The distinction between hard and soft timeouts makes sense in this way.
Please just make it so that hard timeouts are off by default.


Till

Re: Implementing setQueryTimeout() - round 2

From
Gregory Stark
Date:
"Oliver Jowett" <oliver@opencloud.com> writes:

> The real world case I am dealing with needs the hardQueryTimeout behaviour. If
> I'm going to implement anything first, it's that.

I still don't understand why this has to be in the driver. Your application is
going to have to be able to handle creating a new connection in response to
this error so why can't it just also be the one to close the connection?

--
  Gregory Stark
  EnterpriseDB          http://www.enterprisedb.com
  Ask me about EnterpriseDB's 24x7 Postgres support!

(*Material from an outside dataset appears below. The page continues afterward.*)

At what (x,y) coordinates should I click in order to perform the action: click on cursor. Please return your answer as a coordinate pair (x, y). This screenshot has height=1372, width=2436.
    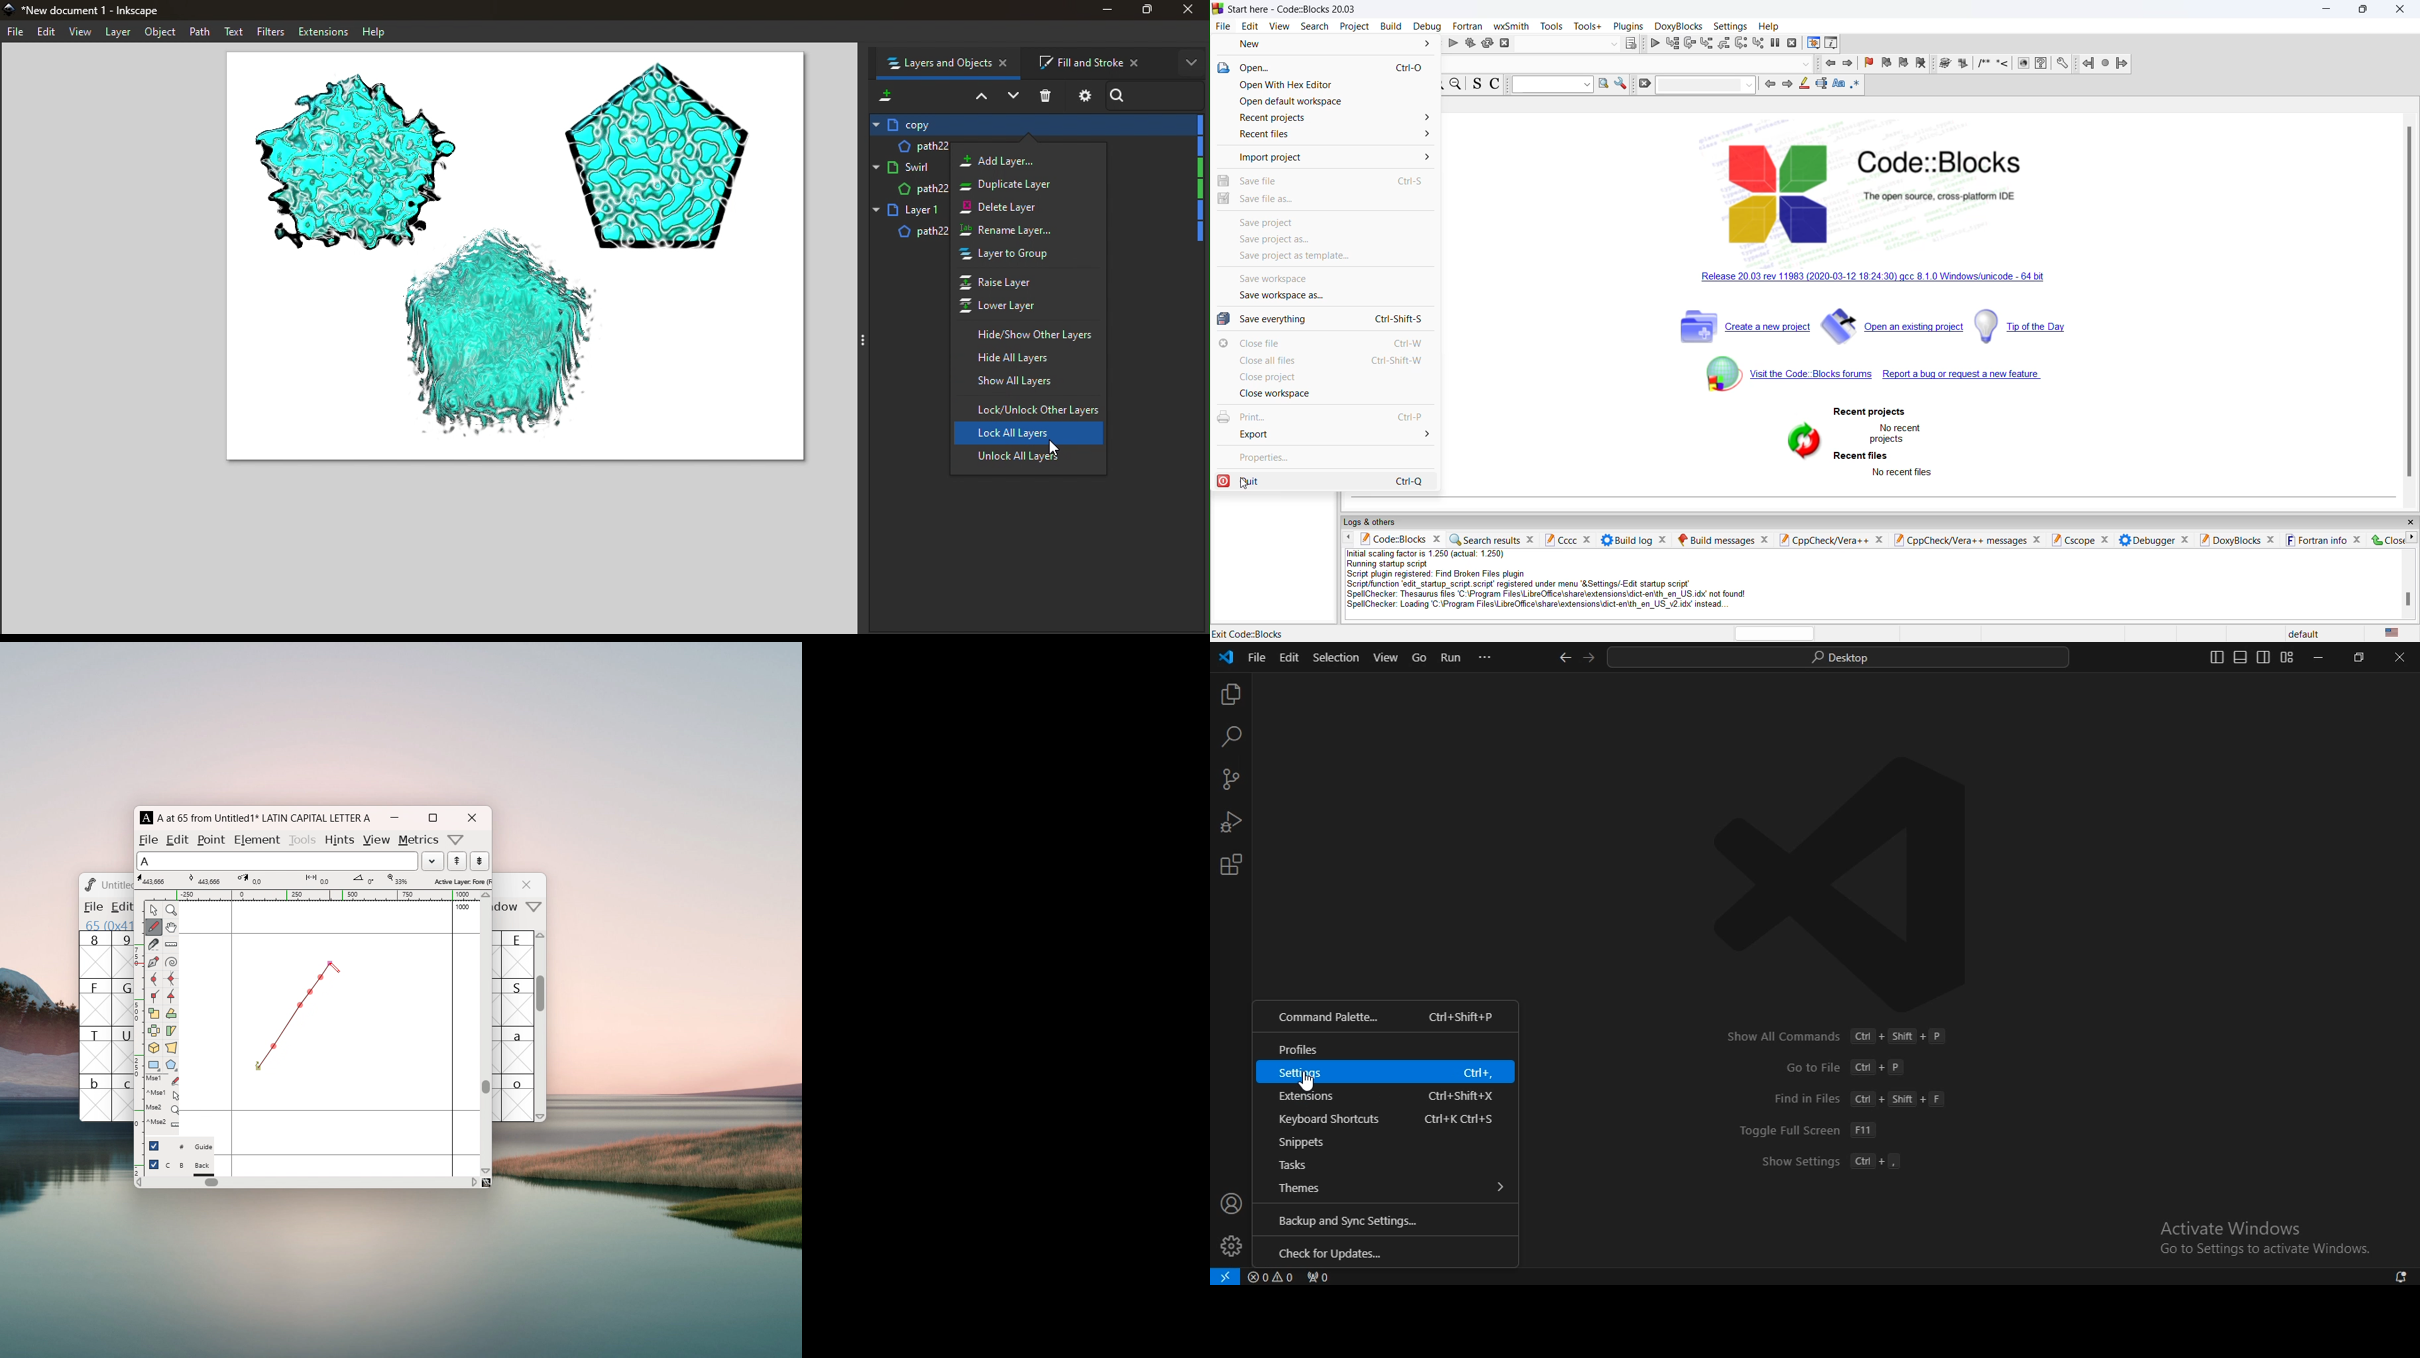
    Looking at the image, I should click on (335, 968).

Re: Implementing setQueryTimeout() - round 2

From
Kris Jurka
Date:

On Tue, 19 Feb 2008, Oliver Jowett wrote:

> Add 4 new connection parameters, associated connection / statement values and
> accessors on the postgresql extension interfaces:
>
> - softQueryTimeout: 0=disabled, >0 = timeout in ms, default 0
> - hardQueryTimeout: 0=disabled, >0 = timeout in ms, default 0
> - softQueryMargin: -1=disabled, >=0 = margin in ms, default 0
> - hardQueryMargin: -1=disabled, >=0 = margin in ms, default 60s
>
> Any comments on this iteration? Too configurable? Not configurable enough?
> Are the defaults sensible?
>

Sounds too configurable.  I don't understand the use case for
softQueryMargin at all right now.  Since hardQueryTimeout +
hardQueryMargin should be > softQueryTimeout + softQueryMargin for a
reasonable configuration, we don't need all these parameters. Don't you
just want:

1) defaultQueryTimeout: 0=disabled, >0 timeout in ms
2) hardTimeoutMargin: -1 disabled, >=0 hard timeout above query timeout

Kris Jurka

Re: Implementing setQueryTimeout() - round 2

From
Michael Paesold
Date:
Kris Jurka wrote:
> On Tue, 19 Feb 2008, Oliver Jowett wrote:
>
>> Add 4 new connection parameters, associated connection / statement
>> values and accessors on the postgresql extension interfaces:
>>
>> - softQueryTimeout: 0=disabled, >0 = timeout in ms, default 0
>> - hardQueryTimeout: 0=disabled, >0 = timeout in ms, default 0
>> - softQueryMargin: -1=disabled, >=0 = margin in ms, default 0
>> - hardQueryMargin: -1=disabled, >=0 = margin in ms, default 60s
>>
>> Any comments on this iteration? Too configurable? Not configurable
>> enough? Are the defaults sensible?
>>
>
> Sounds too configurable.  I don't understand the use case for
> softQueryMargin at all right now.  Since hardQueryTimeout +
> hardQueryMargin should be > softQueryTimeout + softQueryMargin for a
> reasonable configuration, we don't need all these parameters. Don't you
> just want:
>
> 1) defaultQueryTimeout: 0=disabled, >0 timeout in ms
> 2) hardTimeoutMargin: -1 disabled, >=0 hard timeout above query timeout

+1 from me, sounds easier to grasp, and looks like it would be
everything Oliver needs, too. Oliver?

setQueryTimeout() could by default only set "soft" timeout
(hardTimeoutMargin set to -1)

If hardTimeoutMargin is set to >= 0 you will get hard timeouts at
setQueryTimeout + margin. Margin can be 0 of course.

If you want to have soft/hard timeout for all queries, you set one or
both parameters.

Any use cases not working with just these two parameters?